Diagnosis

Diagnosis

stonesSchedule an appointment with your doctor to conduct a thorough physical exam including a medical history and dietary consult. Tests to diagnose hyperoxaluria may include

  • Urine tests to measure oxalate, glycolate and glycerate.
  • Blood tests to check oxalate levels in the blood and kidney function.
  • Kidney X-ray, ultrasound, or computerized tomography (CT scan) which can show kidney stones, calcium oxalate deposits and provide an internal view of the kidneys and urinary tract.

Stone analysis to determine the type of kidney stone once it passed or surgically removed.
If these tests indicate that you might have primary hyperoxaluria (PH) then additional testing will be necessary.
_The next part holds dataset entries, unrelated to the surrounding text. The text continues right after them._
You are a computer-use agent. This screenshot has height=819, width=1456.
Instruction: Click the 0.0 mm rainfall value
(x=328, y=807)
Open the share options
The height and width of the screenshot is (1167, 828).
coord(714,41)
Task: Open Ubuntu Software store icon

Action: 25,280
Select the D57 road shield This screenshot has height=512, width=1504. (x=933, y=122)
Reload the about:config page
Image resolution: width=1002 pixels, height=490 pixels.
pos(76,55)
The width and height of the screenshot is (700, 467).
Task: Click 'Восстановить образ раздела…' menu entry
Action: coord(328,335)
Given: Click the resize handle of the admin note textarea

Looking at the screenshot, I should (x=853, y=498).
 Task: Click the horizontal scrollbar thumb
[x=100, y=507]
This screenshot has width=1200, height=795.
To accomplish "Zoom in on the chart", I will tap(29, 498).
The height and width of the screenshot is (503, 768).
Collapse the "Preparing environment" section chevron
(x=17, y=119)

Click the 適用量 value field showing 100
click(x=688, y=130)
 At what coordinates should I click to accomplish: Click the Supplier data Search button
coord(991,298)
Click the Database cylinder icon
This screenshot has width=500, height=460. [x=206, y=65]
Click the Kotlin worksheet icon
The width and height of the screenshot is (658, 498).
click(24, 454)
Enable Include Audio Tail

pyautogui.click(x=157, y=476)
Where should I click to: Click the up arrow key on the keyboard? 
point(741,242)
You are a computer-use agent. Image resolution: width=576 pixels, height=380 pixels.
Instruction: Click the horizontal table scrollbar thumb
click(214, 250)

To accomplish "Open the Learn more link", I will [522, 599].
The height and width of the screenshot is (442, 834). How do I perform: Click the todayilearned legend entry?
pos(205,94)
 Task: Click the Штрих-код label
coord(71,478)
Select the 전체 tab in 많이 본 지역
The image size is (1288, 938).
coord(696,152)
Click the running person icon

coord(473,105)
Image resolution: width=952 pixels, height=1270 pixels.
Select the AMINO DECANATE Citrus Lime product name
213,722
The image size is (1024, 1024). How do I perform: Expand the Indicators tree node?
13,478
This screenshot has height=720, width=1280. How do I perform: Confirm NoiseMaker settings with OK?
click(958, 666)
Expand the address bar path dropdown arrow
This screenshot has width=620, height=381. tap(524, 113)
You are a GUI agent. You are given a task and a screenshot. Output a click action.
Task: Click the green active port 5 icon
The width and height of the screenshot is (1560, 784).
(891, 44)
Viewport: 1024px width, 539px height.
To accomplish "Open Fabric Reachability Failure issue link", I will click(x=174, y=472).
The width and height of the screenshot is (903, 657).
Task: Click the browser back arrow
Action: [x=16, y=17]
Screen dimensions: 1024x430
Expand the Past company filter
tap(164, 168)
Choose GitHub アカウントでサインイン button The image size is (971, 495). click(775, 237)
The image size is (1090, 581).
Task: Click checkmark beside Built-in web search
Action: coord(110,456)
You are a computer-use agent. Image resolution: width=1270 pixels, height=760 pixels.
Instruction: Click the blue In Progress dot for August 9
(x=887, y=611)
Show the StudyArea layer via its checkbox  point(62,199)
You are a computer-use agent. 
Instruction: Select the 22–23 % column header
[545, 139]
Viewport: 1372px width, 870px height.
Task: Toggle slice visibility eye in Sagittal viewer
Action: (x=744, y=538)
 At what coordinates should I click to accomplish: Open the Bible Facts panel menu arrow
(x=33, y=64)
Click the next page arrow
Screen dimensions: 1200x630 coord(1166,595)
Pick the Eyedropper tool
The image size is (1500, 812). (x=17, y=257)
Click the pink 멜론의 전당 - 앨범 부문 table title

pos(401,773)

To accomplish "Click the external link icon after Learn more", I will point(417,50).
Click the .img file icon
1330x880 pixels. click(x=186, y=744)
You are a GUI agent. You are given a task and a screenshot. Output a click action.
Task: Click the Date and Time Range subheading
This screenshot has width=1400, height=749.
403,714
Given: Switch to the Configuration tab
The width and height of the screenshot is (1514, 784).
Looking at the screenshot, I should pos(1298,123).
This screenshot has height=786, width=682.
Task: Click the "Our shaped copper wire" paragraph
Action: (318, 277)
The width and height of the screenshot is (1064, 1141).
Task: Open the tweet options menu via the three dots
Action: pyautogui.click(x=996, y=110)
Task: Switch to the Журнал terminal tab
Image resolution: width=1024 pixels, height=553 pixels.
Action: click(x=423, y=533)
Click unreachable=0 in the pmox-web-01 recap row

These tests include

  • Genetic testing to look for inherited (genetic) mutations for PH, testing is currently available for three types — PH1, PH2 and PH3.
  • Kidney biopsy to check for oxalate deposits.
  • Echocardiogram to check for oxalate deposits in the heart.
  • Eye exam to check for oxalate deposits in the eyes.
  • Bone marrow biopsy to check for oxalate deposit in the bones.
  • Liver biopsy to look for enzyme deficiencies in the liver — only needed in rare cases where genetic testing does not reveal PH.
    Genetic Testing

Genetic testing uses laboratory methods to look at your genes, which are the DNA instructions you inherit from your mother and your father. Genetic tests may be used to identify whether or not you have PH and help your doctor assess your response to treatments. You may decide to undergo a genetic test if you

  • have signs of PH.
  • have an increased risk of having PH.
  • think you might pass PH on to your children.
  • are pregnant and want your fetus to be tested for a disease.
  • Genes come in pairs. PH occurs in individuals who have received two copies of an autosomal recessive gene, one copy from each parent. Recessive inheritance means both genes in a pair must be abnormal to cause PH. People with only one defective gene in the pair are considered carriers. However, a parent can pass the abnormal gene to their children. If PH is suspected or confirmed, brothers and sisters of a patient should be tested.

Medical genetics counselors experienced in hyperoxaluria can help guide your decisions and testing. Tests such as blood levels of oxalate, urine or blood levels of glycolate or glycerate, DNA testing and liver biopsy enzyme analysis are not widely available and can only be arranged by a few selected laboratories.